Each line of the records that includes "pane" should be found and copied.

### Data supplied ###

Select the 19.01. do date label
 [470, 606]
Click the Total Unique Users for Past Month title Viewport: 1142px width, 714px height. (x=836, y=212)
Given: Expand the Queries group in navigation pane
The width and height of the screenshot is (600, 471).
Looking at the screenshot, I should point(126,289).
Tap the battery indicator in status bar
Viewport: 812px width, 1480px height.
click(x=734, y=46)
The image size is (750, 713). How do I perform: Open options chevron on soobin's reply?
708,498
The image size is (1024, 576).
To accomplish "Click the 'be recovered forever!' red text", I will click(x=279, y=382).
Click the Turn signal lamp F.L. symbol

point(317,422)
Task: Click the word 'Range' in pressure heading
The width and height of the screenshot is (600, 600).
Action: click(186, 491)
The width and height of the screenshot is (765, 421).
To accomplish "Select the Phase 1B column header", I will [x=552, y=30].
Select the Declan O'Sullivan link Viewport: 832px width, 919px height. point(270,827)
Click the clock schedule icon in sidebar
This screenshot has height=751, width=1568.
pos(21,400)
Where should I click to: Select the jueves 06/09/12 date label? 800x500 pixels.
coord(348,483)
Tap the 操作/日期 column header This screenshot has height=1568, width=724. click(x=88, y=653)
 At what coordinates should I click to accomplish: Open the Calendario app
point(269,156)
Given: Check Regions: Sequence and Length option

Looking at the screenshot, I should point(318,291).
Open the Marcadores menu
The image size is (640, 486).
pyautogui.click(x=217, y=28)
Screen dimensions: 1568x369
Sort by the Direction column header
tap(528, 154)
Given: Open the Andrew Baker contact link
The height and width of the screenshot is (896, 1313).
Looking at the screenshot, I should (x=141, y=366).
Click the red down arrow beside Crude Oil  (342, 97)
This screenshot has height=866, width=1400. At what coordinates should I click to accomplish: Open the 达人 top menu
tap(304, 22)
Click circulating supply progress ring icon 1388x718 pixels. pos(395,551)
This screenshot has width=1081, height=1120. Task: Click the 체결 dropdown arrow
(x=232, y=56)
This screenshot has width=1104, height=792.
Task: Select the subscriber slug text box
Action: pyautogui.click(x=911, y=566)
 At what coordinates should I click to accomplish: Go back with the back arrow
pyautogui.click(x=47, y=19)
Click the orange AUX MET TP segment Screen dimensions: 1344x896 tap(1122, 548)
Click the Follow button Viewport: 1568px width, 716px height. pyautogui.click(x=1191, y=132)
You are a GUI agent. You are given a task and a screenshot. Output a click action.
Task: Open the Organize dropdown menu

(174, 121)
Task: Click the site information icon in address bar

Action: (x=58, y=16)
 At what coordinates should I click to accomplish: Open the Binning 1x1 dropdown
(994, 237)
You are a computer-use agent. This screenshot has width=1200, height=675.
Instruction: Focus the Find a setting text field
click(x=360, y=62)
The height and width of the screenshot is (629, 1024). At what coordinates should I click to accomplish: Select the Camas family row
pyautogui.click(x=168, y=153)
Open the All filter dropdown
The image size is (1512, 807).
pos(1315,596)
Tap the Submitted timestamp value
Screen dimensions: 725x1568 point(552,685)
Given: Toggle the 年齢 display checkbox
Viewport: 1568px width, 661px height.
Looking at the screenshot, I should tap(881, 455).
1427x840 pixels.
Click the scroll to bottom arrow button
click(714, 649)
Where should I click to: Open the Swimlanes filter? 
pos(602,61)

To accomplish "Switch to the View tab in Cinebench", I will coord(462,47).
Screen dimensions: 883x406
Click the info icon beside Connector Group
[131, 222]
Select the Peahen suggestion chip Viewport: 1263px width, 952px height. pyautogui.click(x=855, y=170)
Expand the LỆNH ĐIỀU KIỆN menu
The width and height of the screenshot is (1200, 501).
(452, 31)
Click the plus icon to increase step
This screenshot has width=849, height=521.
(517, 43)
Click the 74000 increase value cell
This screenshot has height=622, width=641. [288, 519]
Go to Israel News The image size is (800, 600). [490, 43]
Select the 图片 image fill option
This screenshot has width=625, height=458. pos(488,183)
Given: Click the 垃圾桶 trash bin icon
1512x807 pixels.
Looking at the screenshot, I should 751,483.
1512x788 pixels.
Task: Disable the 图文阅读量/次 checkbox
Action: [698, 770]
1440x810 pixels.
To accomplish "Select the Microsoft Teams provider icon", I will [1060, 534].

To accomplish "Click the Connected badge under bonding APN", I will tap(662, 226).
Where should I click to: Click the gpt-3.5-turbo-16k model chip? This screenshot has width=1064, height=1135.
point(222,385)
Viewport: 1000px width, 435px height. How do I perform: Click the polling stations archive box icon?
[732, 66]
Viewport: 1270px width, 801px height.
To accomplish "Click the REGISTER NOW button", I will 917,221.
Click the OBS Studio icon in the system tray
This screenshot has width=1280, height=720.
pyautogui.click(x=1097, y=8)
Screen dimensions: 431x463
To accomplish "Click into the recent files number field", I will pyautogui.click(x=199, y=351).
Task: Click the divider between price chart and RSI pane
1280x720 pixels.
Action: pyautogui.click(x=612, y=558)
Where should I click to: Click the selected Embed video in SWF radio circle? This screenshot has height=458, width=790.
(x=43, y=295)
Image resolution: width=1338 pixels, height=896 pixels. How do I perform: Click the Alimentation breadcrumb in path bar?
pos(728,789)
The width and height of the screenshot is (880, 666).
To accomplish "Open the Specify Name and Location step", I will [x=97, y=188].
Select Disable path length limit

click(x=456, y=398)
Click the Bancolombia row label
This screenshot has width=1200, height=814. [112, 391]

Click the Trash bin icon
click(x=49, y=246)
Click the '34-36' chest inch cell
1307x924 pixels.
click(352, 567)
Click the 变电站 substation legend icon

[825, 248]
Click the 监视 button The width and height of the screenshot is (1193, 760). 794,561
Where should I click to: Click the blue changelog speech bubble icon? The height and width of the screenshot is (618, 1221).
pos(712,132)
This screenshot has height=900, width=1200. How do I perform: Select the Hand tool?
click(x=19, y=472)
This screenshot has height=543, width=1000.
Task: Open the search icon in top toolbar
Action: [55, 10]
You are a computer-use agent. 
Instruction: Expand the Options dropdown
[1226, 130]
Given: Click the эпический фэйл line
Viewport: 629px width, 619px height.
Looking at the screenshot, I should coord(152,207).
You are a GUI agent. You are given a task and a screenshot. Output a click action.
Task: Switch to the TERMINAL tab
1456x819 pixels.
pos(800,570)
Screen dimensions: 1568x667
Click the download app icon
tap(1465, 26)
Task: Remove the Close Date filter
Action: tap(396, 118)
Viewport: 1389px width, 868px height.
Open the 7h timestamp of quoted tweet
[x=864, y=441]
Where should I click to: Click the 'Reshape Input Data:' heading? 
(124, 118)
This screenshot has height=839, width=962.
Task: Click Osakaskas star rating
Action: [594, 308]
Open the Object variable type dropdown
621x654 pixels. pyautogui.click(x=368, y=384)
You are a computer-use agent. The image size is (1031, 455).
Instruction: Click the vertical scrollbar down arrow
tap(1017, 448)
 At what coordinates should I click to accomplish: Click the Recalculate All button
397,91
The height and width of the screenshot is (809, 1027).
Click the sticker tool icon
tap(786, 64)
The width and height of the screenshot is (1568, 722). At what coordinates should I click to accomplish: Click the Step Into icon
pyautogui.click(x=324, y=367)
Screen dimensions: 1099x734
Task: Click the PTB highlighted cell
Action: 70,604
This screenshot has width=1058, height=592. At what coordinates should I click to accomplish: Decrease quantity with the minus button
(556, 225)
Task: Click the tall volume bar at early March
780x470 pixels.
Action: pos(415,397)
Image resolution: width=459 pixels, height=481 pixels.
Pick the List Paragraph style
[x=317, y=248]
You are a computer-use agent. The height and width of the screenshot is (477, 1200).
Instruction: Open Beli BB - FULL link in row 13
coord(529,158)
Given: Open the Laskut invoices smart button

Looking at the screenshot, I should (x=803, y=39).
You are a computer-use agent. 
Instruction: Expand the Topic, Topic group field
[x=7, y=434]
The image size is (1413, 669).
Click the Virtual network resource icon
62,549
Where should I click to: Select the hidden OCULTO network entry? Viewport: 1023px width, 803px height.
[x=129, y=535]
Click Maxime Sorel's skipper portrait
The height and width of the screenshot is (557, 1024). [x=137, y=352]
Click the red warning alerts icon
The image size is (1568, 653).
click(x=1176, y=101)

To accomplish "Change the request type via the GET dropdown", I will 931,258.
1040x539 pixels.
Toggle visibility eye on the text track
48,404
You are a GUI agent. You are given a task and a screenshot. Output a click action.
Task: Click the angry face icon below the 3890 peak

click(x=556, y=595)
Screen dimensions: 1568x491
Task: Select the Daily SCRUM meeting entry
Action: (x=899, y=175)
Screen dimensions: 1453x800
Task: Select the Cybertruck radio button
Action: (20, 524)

###

**Result for this exercise**
Given: Expand the Queries group in navigation pane
Task: Click the divider between price chart and RSI pane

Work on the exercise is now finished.